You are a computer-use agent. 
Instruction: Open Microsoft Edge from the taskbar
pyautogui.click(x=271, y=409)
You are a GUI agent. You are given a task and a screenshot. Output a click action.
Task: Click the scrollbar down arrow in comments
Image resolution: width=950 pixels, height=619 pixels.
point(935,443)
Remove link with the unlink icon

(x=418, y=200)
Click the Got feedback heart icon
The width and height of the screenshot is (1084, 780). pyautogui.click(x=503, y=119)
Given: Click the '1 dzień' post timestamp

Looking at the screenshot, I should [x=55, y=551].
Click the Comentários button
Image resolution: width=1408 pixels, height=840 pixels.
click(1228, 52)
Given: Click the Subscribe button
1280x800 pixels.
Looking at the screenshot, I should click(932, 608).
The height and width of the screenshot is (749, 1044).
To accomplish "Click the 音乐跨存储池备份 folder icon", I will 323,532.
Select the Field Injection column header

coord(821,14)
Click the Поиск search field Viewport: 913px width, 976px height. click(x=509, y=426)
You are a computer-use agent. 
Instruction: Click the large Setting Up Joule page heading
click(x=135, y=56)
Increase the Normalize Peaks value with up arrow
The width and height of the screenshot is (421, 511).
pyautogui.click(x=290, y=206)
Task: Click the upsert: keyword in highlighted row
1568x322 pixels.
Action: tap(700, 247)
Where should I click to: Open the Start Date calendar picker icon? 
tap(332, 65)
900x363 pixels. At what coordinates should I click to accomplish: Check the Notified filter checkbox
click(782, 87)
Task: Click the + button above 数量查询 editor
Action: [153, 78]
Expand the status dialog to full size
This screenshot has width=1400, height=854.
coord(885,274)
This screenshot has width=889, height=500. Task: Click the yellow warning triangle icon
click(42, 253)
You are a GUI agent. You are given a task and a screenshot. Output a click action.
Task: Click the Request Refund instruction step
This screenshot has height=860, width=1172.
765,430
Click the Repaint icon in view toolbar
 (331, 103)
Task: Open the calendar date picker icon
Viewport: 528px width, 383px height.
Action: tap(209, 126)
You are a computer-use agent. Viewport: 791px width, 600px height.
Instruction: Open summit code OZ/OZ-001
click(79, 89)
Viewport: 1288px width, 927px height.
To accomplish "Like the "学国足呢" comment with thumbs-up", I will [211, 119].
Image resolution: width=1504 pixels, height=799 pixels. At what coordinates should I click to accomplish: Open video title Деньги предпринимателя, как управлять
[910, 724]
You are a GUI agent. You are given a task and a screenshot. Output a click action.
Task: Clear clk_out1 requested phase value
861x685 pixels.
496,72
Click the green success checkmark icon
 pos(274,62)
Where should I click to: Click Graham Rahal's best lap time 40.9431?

————

THE PROBLEM: Extract all the material, leaving every line as it is.

RESULT OF THIS TASK:
You are a computer-use agent. 
Instruction: Open Microsoft Edge from the taskbar
pyautogui.click(x=271, y=409)
You are a GUI agent. You are given a task and a screenshot. Output a click action.
Task: Click the scrollbar down arrow in comments
Image resolution: width=950 pixels, height=619 pixels.
point(935,443)
Remove link with the unlink icon

(x=418, y=200)
Click the Got feedback heart icon
The width and height of the screenshot is (1084, 780). pyautogui.click(x=503, y=119)
Given: Click the '1 dzień' post timestamp

Looking at the screenshot, I should [x=55, y=551].
Click the Comentários button
Image resolution: width=1408 pixels, height=840 pixels.
click(1228, 52)
Given: Click the Subscribe button
1280x800 pixels.
Looking at the screenshot, I should click(932, 608).
The height and width of the screenshot is (749, 1044).
To accomplish "Click the 音乐跨存储池备份 folder icon", I will 323,532.
Select the Field Injection column header

coord(821,14)
Click the Поиск search field Viewport: 913px width, 976px height. click(x=509, y=426)
You are a computer-use agent. 
Instruction: Click the large Setting Up Joule page heading
click(x=135, y=56)
Increase the Normalize Peaks value with up arrow
The width and height of the screenshot is (421, 511).
pyautogui.click(x=290, y=206)
Task: Click the upsert: keyword in highlighted row
1568x322 pixels.
Action: tap(700, 247)
Where should I click to: Open the Start Date calendar picker icon? 
tap(332, 65)
900x363 pixels. At what coordinates should I click to accomplish: Check the Notified filter checkbox
click(782, 87)
Task: Click the + button above 数量查询 editor
Action: [153, 78]
Expand the status dialog to full size
This screenshot has width=1400, height=854.
coord(885,274)
This screenshot has width=889, height=500. Task: Click the yellow warning triangle icon
click(42, 253)
You are a GUI agent. You are given a task and a screenshot. Output a click action.
Task: Click the Request Refund instruction step
This screenshot has height=860, width=1172.
765,430
Click the Repaint icon in view toolbar
 (331, 103)
Task: Open the calendar date picker icon
Viewport: 528px width, 383px height.
Action: tap(209, 126)
You are a computer-use agent. Viewport: 791px width, 600px height.
Instruction: Open summit code OZ/OZ-001
click(79, 89)
Viewport: 1288px width, 927px height.
To accomplish "Like the "学国足呢" comment with thumbs-up", I will [211, 119].
Image resolution: width=1504 pixels, height=799 pixels. At what coordinates should I click to accomplish: Open video title Деньги предпринимателя, как управлять
[910, 724]
You are a GUI agent. You are given a task and a screenshot. Output a click action.
Task: Clear clk_out1 requested phase value
861x685 pixels.
496,72
Click the green success checkmark icon
 pos(274,62)
Where should I click to: Click Graham Rahal's best lap time 40.9431?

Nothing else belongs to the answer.